When asked about that portion of the statement, a Collin County spokesperson said the elected officials involved in the interaction would need to speak to their exchange.
Finley said she had been told that her request for an independent email server for the Office of the District Clerk was “not recommended.”
“If the Collin County Commissioners do not approve an independent email server to protect the documents and communications under my control from the type of improper access perpetrated by County Judge Hill, I will have exhausted every reasonable remedy at my disposal to satisfy my statutory duties to protect the documents under my care, and I will be left with no remaining option but to seek an injunction preventing Judge Hill from releasing the documents he improperly seized,” Finley stated.

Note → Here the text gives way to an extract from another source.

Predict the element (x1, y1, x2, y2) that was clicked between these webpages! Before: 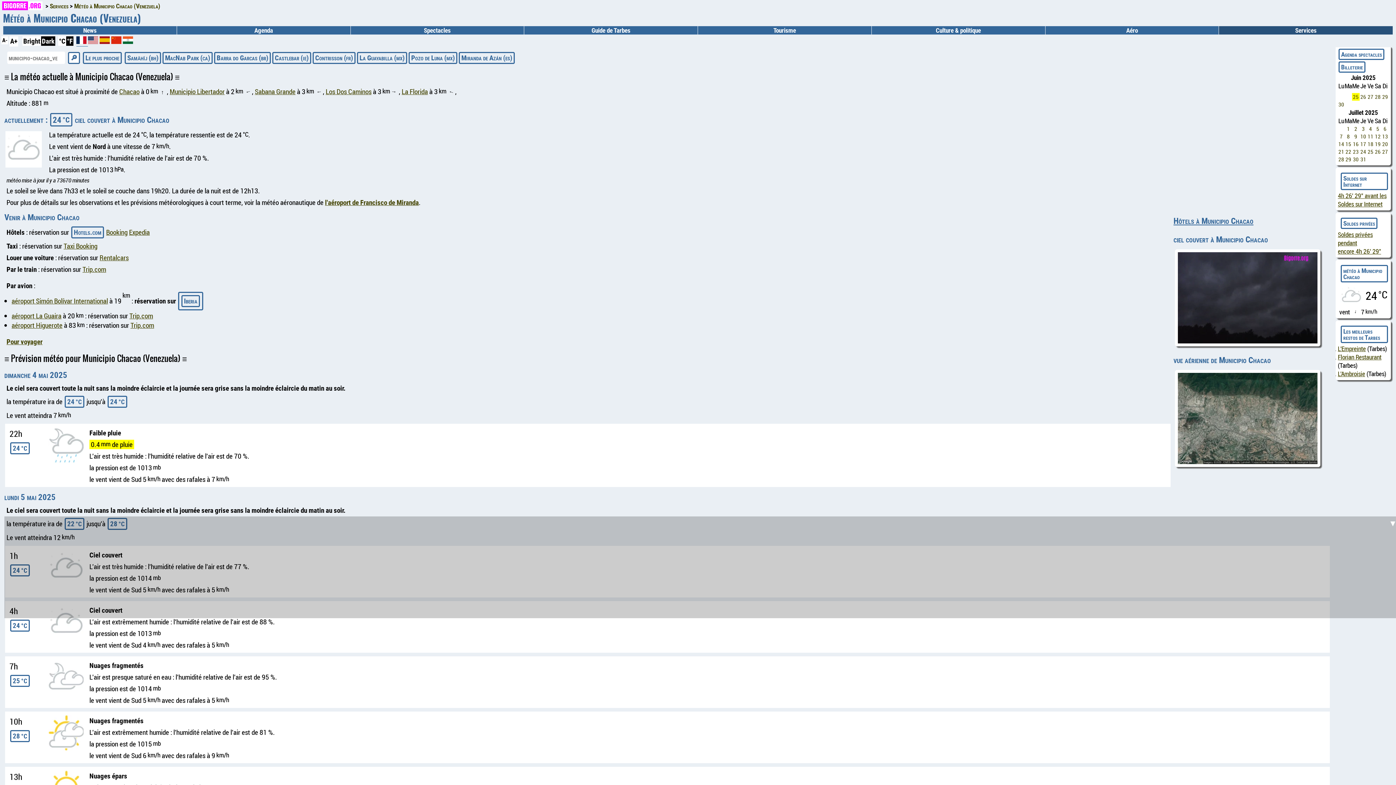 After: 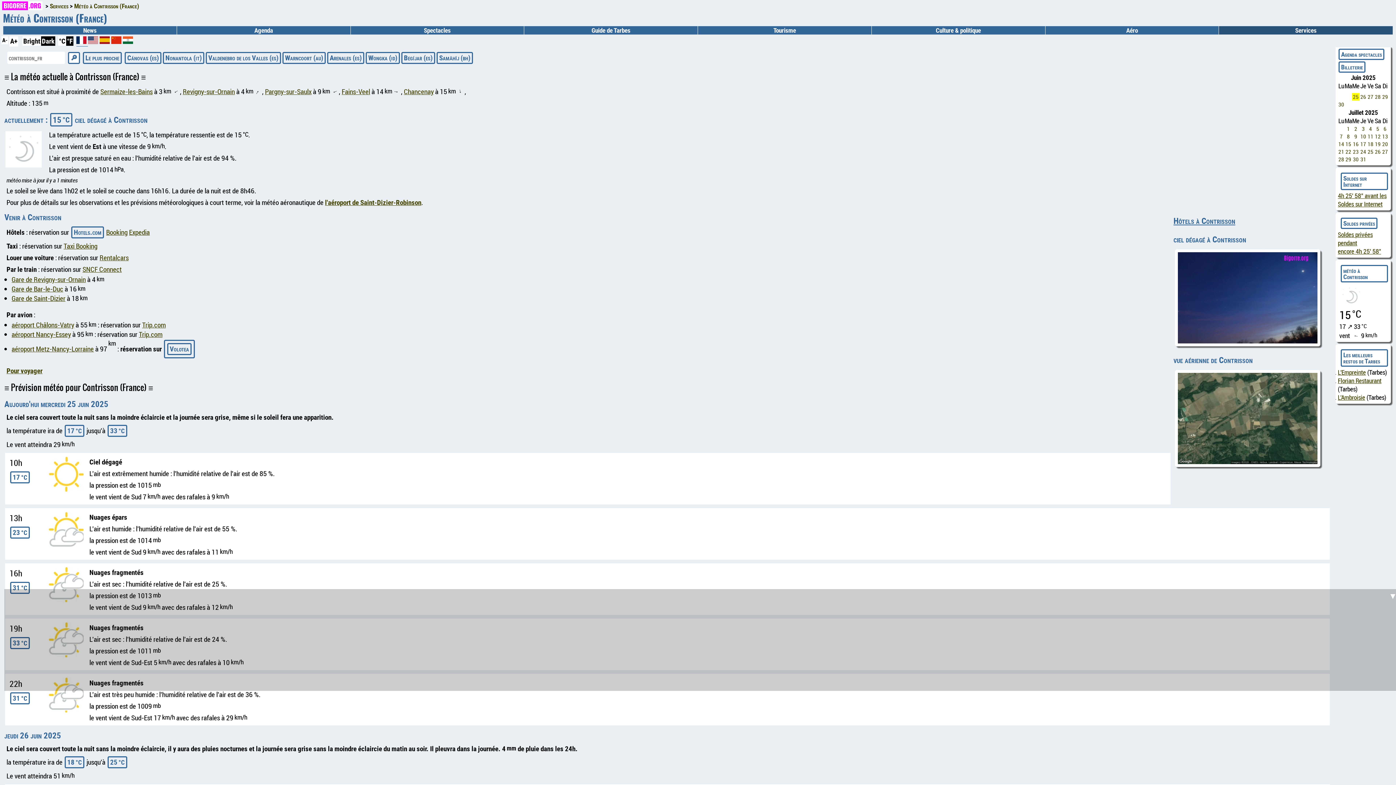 Action: bbox: (312, 52, 355, 64) label: Contrisson (fr)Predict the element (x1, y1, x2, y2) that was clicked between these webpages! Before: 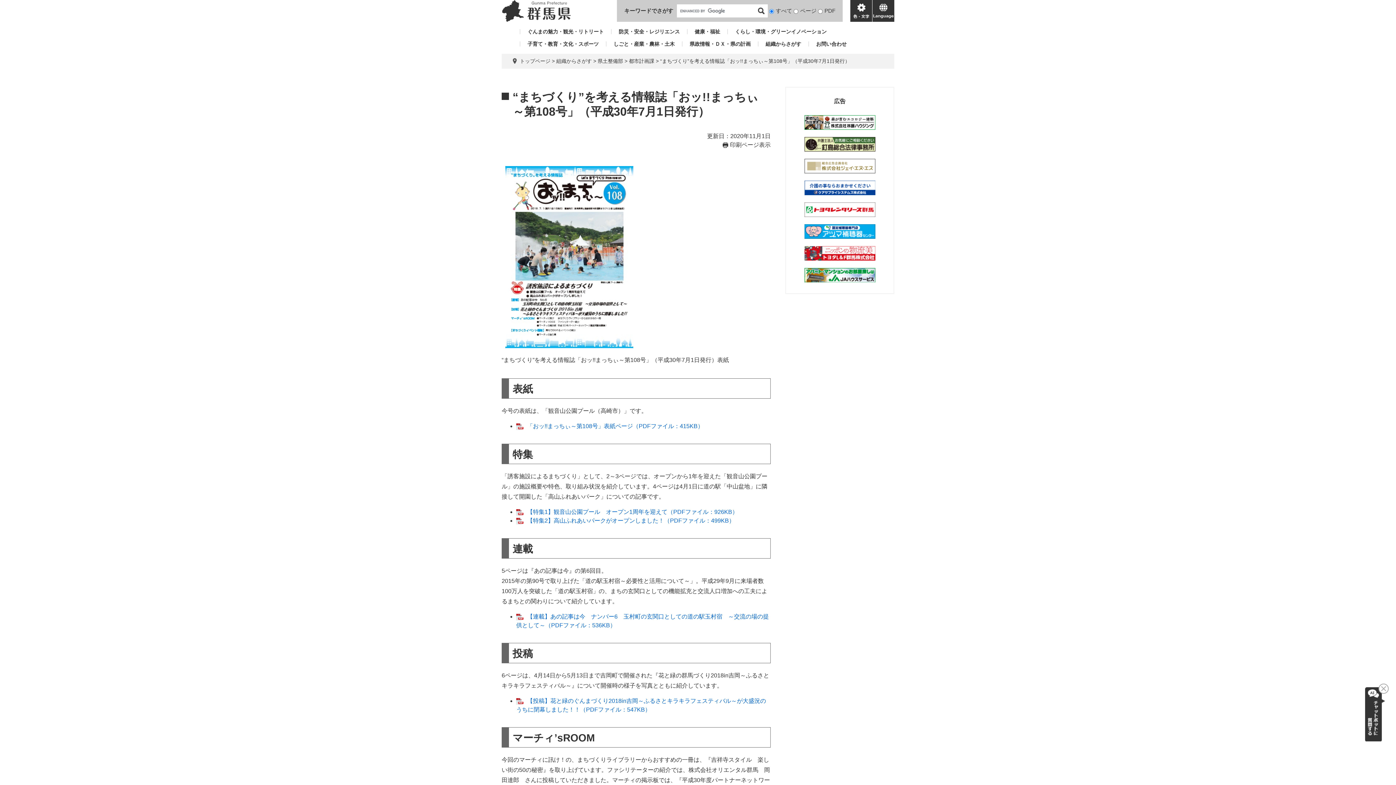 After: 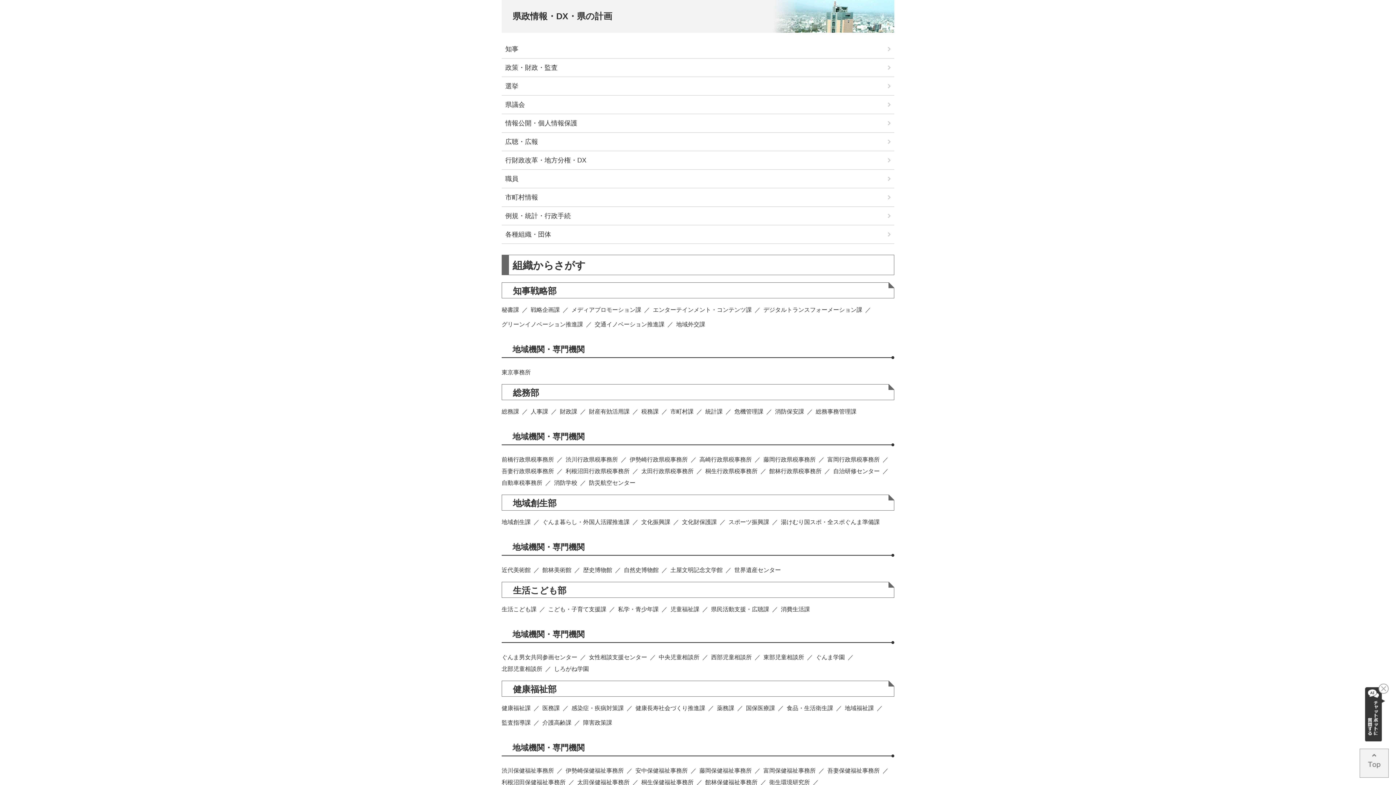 Action: bbox: (682, 41, 750, 46) label: 県政情報・ＤＸ・県の計画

A Thursday morning statement from Hill’s office said that since 2019, Collin County had been compelled to respond to a series of legal, financial and personnel issues originating in the office of the Collin County District Clerk. Hill stated that he sent a letter to the county’s attorney in November that detailed “issues” with the office and that sought guidance on how to protect the county from “potential liabilities.”
Hill stated he submitted a formal request for selected emails from the district clerk’s official email account as part of an ongoing inquiry, that the request was submitted through official channels and that the district clerk and County Commissioners were informed about the request.
“Before any emails were provided or reviewed, the county’s attorney evaluated the inquiry and advised the Commissioners Court that the request was legal and valid,” Hill said in the statement. “It is unfortunate that the district clerk has failed to address the underlying issues that plague her office and continues to demonstrate the poor leadership that caused these issues in the first place.”
Hill’s statement included a copy of the November letter, which included multiple allegations against Finley, including that her actions resulted in the District Clerk’s Office losing the ability to provide passport services to county citizens and that she denied two employees the ability to work remotely during the pandemic when they had underlying health conditions.
Finley did not respond to a request for comment regarding Hill’s latest statement by press time.